Trout fishing is very popular in Western North Carolina and the sport brings many anglers to our area. Last week, a local resident caught a 14-pound Brown Trout in Davidson River. While not a record, this is one nice catch. (NOTE: I originally listed the weight in error, stating the fish was 19 pounds. Guess even I wanted to exaggerate the catch.)(Photograph from The Transylvania Times)
It is quite possible that this trout started life here:
The Bobby N. Setzer Fish Hatchery is located in Pisgah National Forest and raises three types of trout to stock the rivers in Western North Carolina.
I was surprised to learn that only the Brook Trout is a true North Carolina native.

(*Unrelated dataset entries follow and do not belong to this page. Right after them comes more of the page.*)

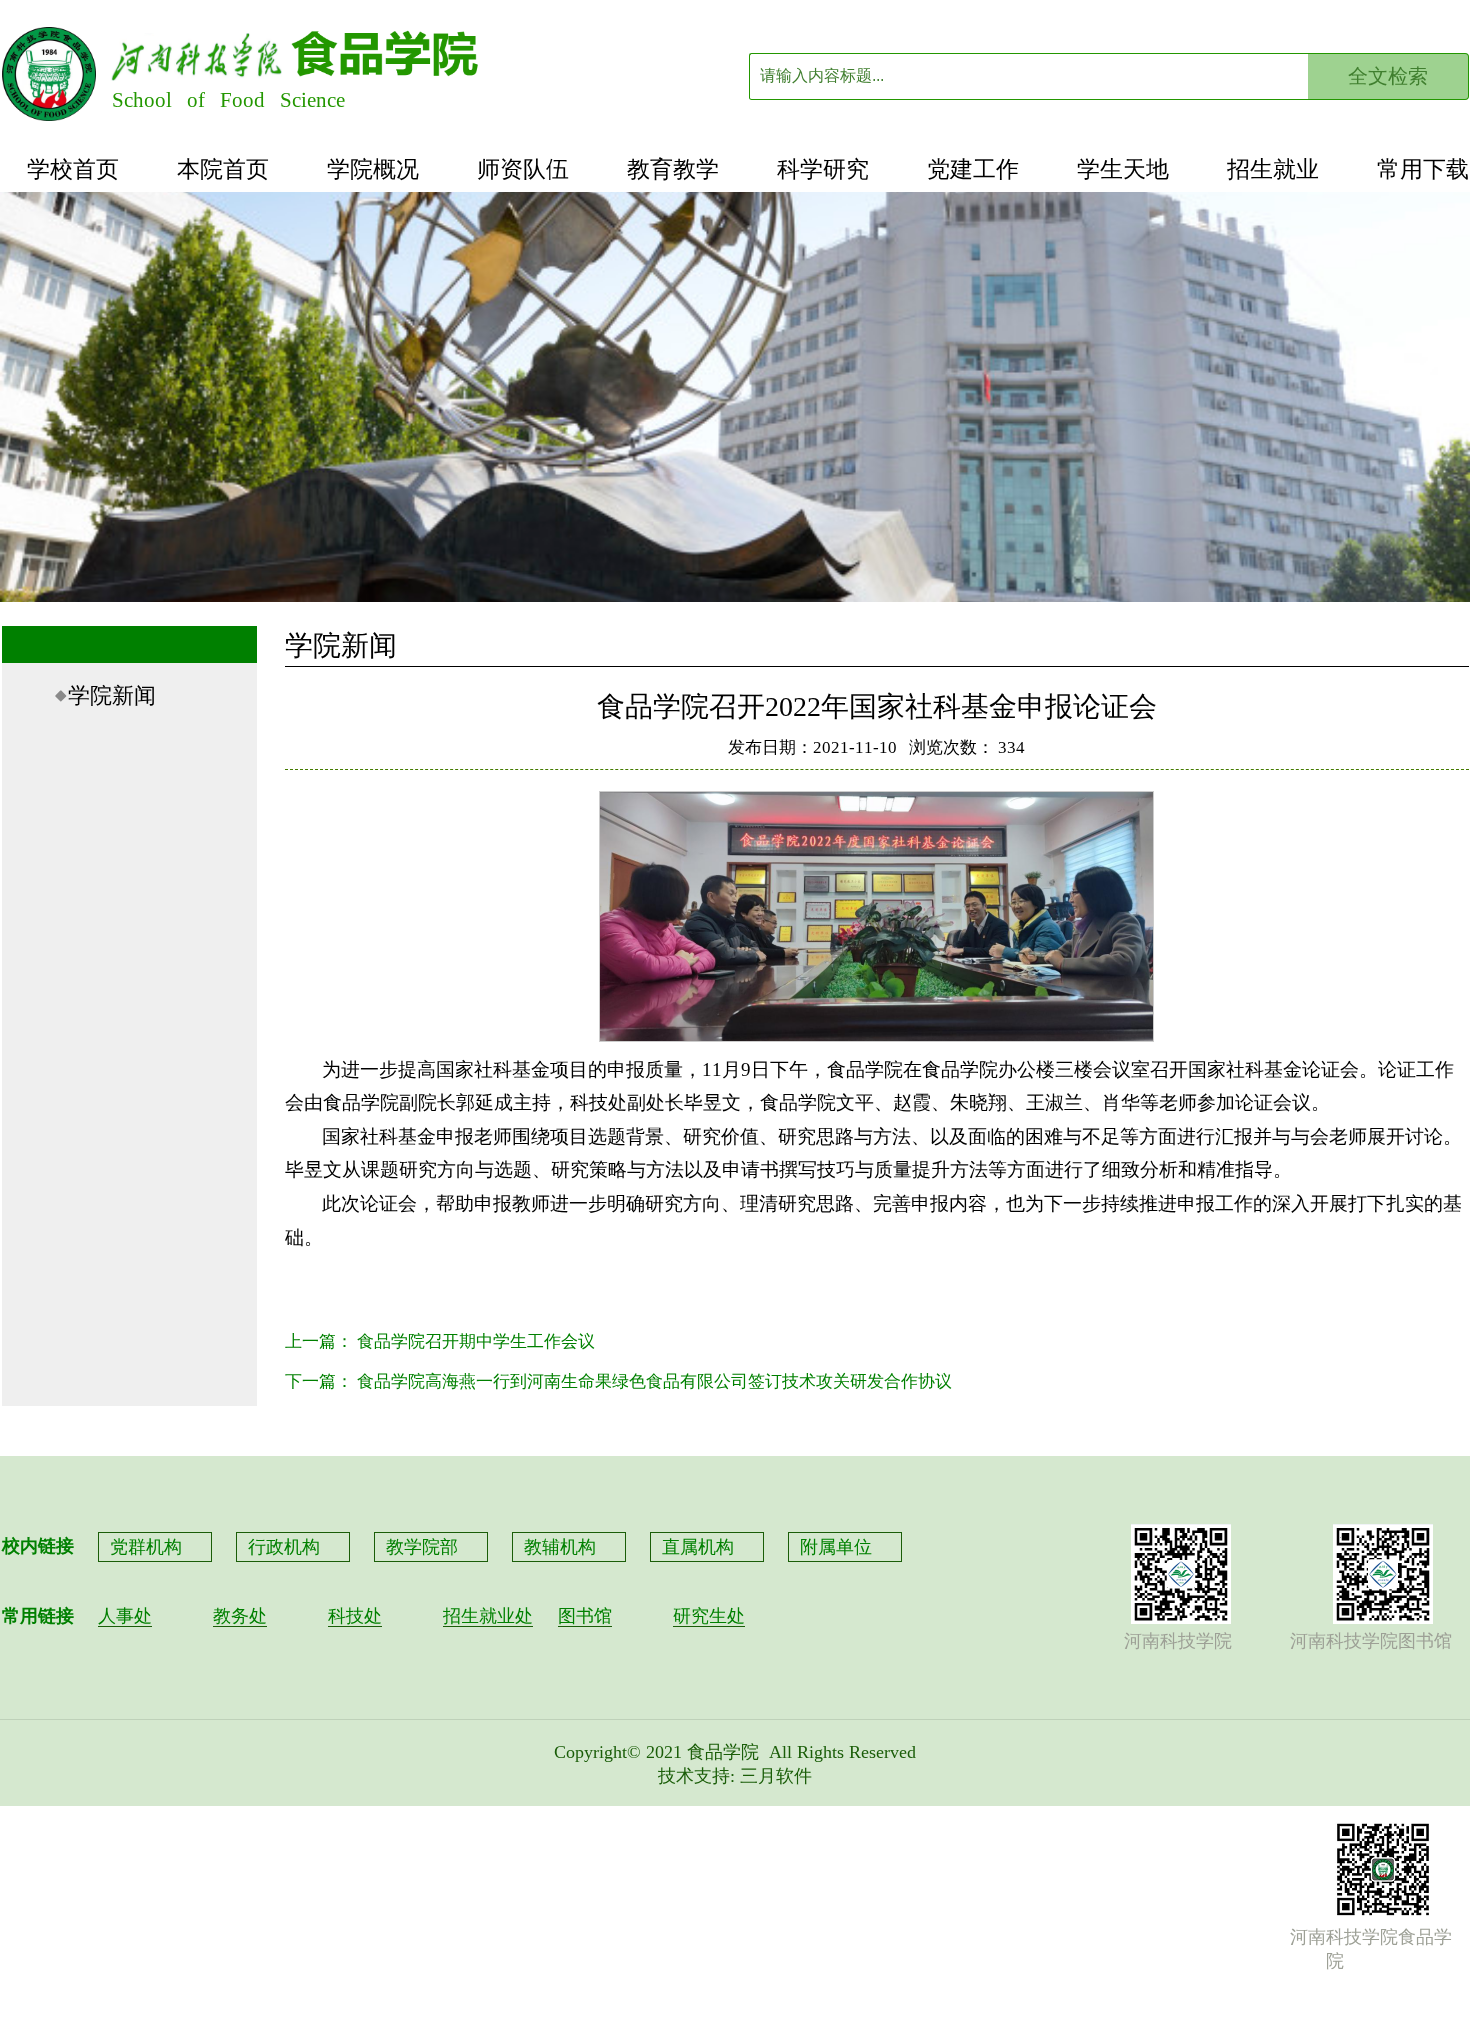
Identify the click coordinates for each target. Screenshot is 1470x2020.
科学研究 (823, 169)
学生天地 (1123, 169)
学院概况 (373, 169)
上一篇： (440, 1341)
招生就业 (1273, 169)
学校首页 (73, 169)
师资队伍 (523, 169)
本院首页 (223, 169)
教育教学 (673, 169)
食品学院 (723, 1752)
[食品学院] (49, 115)
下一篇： (618, 1381)
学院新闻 (112, 695)
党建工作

It takes a long time to raise a trout from egg to release. The fish eggs begin to hatch 30-50 days after fertilization. The young fish are maintained in indoor tanks for 4-5 months, until they are about 3 inches long. The small trout (called fingerlings) are moved to outside tanks where they are kept for another 18 months. When they are large enough, they are released into the rivers.
On a given day, one will find many fishermen and women along the Davidson River. Don't be fooled by the fact that these trout began life in a hatchery. They still are a challenge and not an easy catch by any means.
While we have suitable rivers and streams in Western North Carolina, many of them cannot support a sizable wild trout population. Stocking the streams provides more fishing opportunities than we would have without them.
The Setzer Hatchery has a large green space and gives fly fishing lessons to the public. What a treat to see so many people bring their children to learn about the fish and learn to cast.